Dr Leslie Tay •
21 Nov 2011 • 249 reviews • 562 followers
In this day and age, a lot of things including food are machine made. So it’s a rare find something that is still done the traditional way—by hand. This week, Dr Leslie Tay takes you to a fishball noodle stall whose owner still beats his own fishballs by hand.
Making fishballs isn't easy. And I am telling you from personal experience. Yes, I have tried to come up with a recipe for fishballs and so far, I haven't been very successful.
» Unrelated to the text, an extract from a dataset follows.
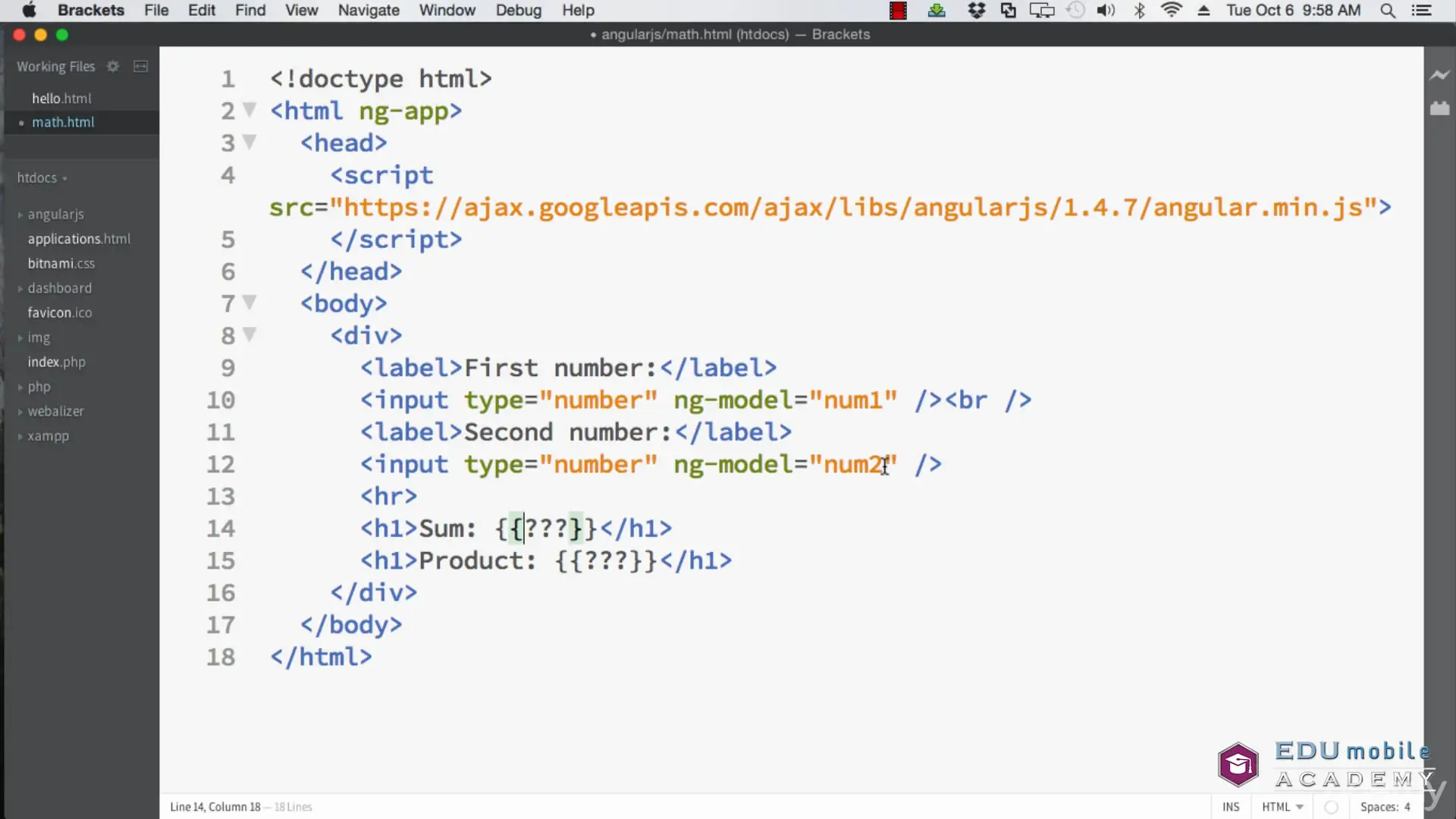This screenshot has height=819, width=1456.
Task: Open the htdocs project dropdown
Action: (42, 177)
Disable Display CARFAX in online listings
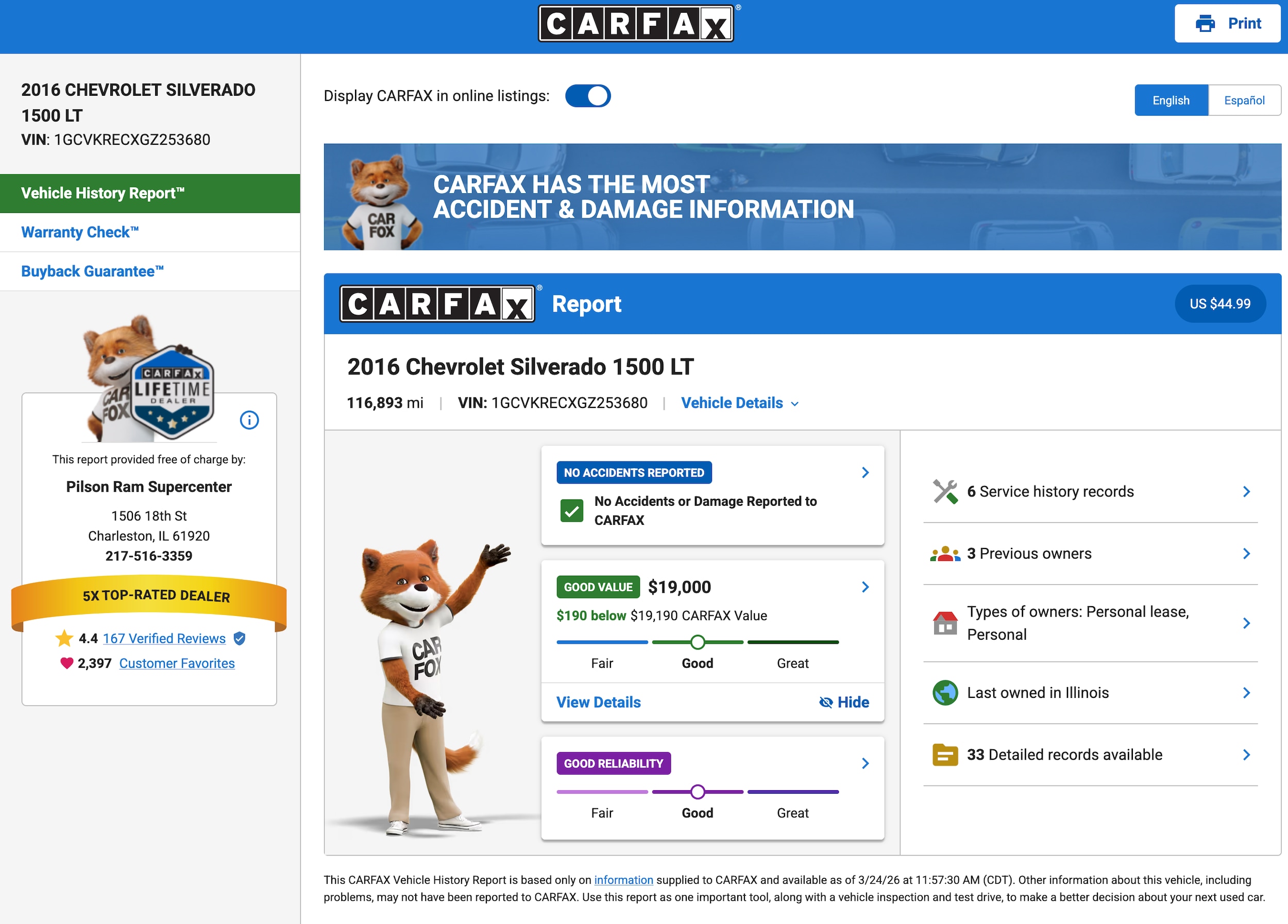1288x924 pixels. [588, 95]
When I talk to fishball sellers, they all tell me that the ingredients for fishball are essentially minced fishmeat (in Singapore, yellowtail fish is the most commonly used), mixed with a bit of salt before they are being beaten. You won't be able to produce that bouncy texture by just mincing it in a food processor. In order to get the protein strands to unravel and align to produce that bounce, the paste has to be beaten. In the past, the hawkers used to use their hands to beat the fish paste until it gets to the right consistency. So I thought I could easily beat fishballs at home. But despite beating the fish paste extensively, my fishball came out rather hard instead of having that lively, bounce texture.
Well, this stall at Toa Payoh Lor 5 is a second generation hawker who still insists on beating their own fishballs from pure yellowtail fish meat. In order to get the fishballs ready for the next morning, they start making the fishballs at 3 am in the morning when most of us are still in deep slumber.
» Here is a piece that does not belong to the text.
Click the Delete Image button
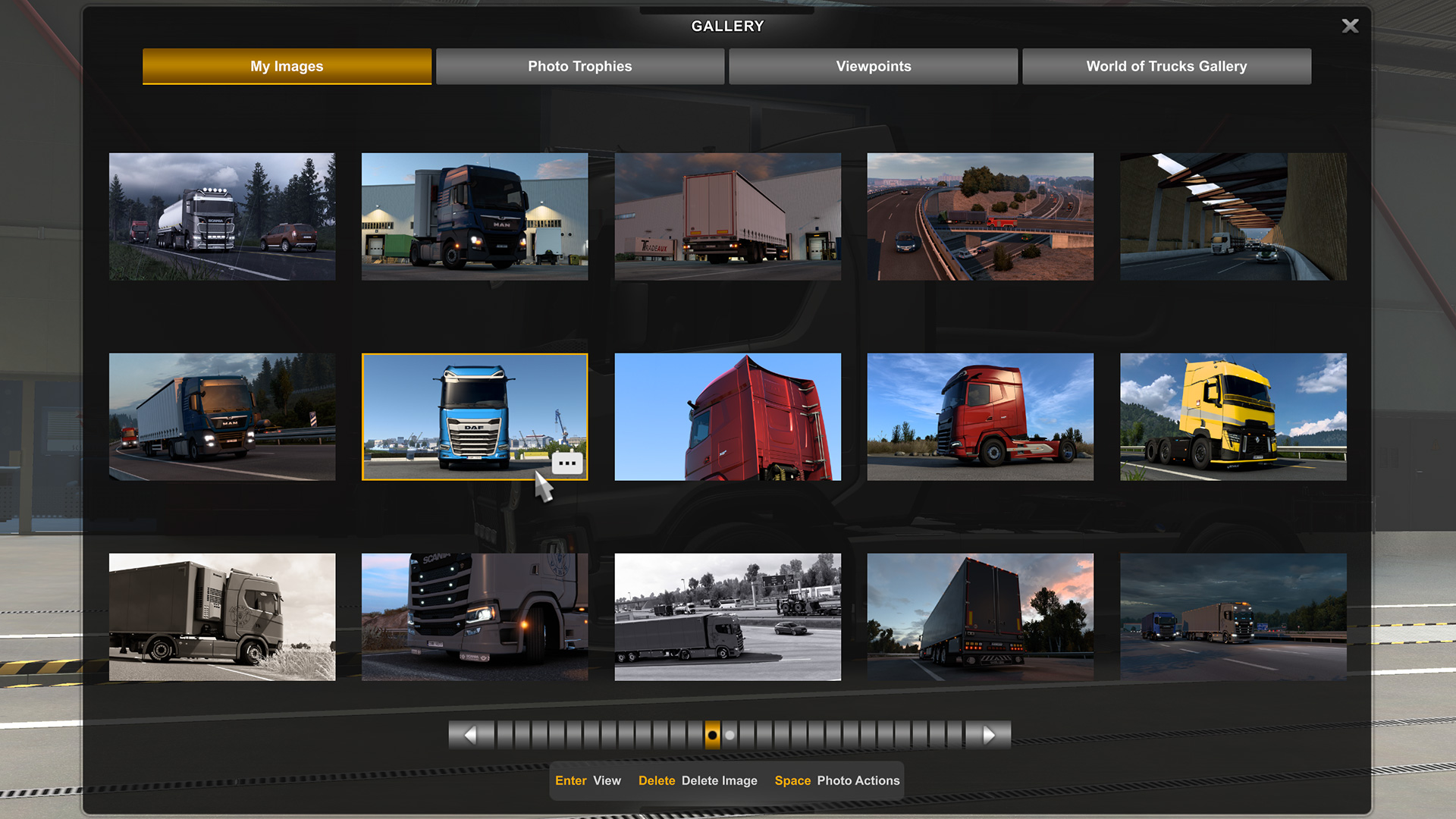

Needless to say, the fishballs here were indeed very good! It had the right balance of bounce and taste that commercially produced fishballs lack. By using additives and fillers used in factory made fishballs, you often sacrifice taste for a more bouncy texture. Aside from the fishball, the stall also serves her giao (fish dumplings), which they also make themselves. However, I noticed that their supply of her giao is quite small so you may have to specially request for them. Taste wise, the difference between commercially made her giao and handmade ones is even more obvious. The her giao here was excellent. The skin had that slimy mouth feel and the meat filling was soupy and savoury.
The noodles here are also quite different. The stall was generous with the lard and fried shallots so the noodles could hardly be considered a light meal. I like the chilli here as it was wonderfully “shiok” as they added buah keluak to it.
This is one fishball noodle stall that I highly recommend!